▶ **Directions for this task**:
Below are some records. Print exactly the lines between the one holding "Tap the signal" and the one holding "353x250 pixels.", inclusive, and nothing else.

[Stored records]
-------------------------

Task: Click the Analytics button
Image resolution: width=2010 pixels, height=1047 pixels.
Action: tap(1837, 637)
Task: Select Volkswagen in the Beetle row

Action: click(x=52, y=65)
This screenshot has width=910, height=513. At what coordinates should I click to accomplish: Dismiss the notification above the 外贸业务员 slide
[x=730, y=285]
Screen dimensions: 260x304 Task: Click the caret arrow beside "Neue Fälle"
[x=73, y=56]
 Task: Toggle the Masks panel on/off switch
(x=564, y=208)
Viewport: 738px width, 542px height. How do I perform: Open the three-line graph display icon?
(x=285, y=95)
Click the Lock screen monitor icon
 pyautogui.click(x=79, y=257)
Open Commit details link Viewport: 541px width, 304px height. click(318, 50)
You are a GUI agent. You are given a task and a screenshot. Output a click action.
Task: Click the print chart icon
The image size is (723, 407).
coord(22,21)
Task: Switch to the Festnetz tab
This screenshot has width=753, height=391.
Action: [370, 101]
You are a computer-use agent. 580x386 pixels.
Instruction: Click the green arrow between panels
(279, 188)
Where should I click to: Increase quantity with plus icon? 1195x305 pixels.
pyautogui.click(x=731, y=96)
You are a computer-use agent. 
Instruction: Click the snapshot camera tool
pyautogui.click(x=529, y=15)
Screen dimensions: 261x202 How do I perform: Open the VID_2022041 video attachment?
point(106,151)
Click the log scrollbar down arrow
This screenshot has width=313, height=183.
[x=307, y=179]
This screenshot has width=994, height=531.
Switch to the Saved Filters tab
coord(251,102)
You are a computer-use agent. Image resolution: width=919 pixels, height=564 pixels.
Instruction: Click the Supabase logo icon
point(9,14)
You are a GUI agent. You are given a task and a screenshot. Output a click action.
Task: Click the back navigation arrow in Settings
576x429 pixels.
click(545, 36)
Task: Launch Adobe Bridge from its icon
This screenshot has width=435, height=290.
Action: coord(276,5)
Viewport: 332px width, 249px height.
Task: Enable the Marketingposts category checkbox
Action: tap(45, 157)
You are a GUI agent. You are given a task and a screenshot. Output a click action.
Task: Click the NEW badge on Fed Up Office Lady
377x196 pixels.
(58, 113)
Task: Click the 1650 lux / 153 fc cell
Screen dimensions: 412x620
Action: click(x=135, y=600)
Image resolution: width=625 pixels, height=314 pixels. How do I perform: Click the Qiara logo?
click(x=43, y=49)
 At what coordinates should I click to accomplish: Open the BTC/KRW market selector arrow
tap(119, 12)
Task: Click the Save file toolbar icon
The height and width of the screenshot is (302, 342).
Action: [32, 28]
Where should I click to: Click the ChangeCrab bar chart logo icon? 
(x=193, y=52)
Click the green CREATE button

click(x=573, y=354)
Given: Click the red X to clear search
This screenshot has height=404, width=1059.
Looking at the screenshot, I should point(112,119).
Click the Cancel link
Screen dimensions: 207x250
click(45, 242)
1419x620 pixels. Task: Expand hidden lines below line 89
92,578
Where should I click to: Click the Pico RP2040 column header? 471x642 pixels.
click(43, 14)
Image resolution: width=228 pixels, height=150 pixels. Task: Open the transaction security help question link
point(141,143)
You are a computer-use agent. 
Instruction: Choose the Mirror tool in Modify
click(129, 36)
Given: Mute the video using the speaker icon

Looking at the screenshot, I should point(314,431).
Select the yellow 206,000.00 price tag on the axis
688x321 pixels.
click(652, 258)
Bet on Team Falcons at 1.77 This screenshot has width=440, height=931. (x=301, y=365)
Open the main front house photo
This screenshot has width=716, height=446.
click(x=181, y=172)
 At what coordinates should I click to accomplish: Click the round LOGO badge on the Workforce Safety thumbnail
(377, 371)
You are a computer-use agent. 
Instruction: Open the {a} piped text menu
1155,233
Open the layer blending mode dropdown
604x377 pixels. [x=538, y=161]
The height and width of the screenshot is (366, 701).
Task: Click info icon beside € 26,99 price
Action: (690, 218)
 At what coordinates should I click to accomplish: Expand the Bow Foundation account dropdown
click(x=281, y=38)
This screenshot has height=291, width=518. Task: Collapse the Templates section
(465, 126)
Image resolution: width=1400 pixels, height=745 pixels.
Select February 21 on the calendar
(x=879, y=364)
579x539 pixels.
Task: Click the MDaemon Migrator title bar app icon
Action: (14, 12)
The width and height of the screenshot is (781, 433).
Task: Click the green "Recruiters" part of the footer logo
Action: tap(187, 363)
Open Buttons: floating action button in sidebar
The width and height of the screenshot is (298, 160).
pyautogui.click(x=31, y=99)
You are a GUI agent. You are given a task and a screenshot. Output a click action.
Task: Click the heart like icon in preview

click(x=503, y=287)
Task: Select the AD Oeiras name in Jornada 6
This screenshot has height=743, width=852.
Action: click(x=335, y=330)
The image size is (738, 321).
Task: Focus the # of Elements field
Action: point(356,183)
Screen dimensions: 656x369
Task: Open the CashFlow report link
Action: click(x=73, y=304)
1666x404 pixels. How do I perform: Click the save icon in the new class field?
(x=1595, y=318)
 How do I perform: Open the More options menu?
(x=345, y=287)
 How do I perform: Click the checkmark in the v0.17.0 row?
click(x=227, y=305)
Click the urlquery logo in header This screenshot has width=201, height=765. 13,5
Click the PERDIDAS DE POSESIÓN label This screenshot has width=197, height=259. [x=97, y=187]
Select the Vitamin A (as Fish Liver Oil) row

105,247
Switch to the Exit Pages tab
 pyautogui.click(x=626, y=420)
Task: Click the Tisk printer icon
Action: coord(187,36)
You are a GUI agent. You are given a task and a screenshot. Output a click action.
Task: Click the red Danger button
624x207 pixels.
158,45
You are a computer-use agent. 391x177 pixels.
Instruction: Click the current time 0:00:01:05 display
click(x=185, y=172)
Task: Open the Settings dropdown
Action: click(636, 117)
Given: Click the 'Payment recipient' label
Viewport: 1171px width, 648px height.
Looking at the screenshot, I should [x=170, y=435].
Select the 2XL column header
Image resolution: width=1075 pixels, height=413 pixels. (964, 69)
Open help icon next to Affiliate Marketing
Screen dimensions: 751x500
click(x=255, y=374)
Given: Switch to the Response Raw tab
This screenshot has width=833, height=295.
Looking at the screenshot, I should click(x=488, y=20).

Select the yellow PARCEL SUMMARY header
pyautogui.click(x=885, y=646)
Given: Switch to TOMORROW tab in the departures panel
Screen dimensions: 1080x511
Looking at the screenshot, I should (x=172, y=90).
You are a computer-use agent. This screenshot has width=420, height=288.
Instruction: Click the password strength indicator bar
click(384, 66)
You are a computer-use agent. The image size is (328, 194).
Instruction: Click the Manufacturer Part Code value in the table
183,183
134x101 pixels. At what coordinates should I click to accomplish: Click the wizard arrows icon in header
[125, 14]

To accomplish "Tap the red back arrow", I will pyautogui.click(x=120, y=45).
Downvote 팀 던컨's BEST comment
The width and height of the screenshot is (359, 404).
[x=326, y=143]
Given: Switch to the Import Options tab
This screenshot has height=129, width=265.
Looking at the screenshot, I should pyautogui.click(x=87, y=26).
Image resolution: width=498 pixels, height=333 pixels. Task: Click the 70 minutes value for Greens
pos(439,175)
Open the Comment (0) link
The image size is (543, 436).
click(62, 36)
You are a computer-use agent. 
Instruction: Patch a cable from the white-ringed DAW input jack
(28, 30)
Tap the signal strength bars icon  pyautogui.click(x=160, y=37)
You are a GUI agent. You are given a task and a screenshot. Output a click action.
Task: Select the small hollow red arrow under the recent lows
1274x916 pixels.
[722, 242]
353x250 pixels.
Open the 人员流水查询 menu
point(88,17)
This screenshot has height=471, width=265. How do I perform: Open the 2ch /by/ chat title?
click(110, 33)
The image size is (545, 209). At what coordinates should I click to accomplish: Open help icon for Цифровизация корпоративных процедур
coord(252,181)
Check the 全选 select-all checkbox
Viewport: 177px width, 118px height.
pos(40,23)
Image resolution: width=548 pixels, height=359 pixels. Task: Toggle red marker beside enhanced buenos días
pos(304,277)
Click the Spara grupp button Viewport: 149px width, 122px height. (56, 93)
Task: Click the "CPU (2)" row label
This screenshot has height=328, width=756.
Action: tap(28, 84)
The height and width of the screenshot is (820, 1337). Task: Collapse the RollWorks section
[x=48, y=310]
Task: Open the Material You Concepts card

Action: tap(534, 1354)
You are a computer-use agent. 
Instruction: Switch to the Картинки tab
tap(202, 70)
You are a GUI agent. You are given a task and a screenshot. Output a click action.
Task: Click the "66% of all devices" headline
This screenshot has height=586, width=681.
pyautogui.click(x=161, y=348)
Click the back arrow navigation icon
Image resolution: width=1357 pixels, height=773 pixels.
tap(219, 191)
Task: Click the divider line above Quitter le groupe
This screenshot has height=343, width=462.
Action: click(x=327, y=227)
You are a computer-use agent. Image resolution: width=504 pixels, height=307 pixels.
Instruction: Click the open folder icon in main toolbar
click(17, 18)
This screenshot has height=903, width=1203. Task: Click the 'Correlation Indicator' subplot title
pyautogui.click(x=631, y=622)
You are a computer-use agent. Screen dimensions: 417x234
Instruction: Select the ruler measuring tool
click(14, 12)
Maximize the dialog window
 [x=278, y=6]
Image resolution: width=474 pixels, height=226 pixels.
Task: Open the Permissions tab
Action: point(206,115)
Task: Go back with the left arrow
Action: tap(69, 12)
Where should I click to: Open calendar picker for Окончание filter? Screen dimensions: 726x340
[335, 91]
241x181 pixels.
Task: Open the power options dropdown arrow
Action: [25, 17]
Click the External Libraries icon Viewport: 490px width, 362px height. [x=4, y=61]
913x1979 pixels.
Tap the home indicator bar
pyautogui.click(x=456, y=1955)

-------------------------

▶ **Solution for this task**:
Tap the signal strength bars icon  pyautogui.click(x=160, y=37)
You are a GUI agent. You are given a task and a screenshot. Output a click action.
Task: Select the small hollow red arrow under the recent lows
1274x916 pixels.
[722, 242]
353x250 pixels.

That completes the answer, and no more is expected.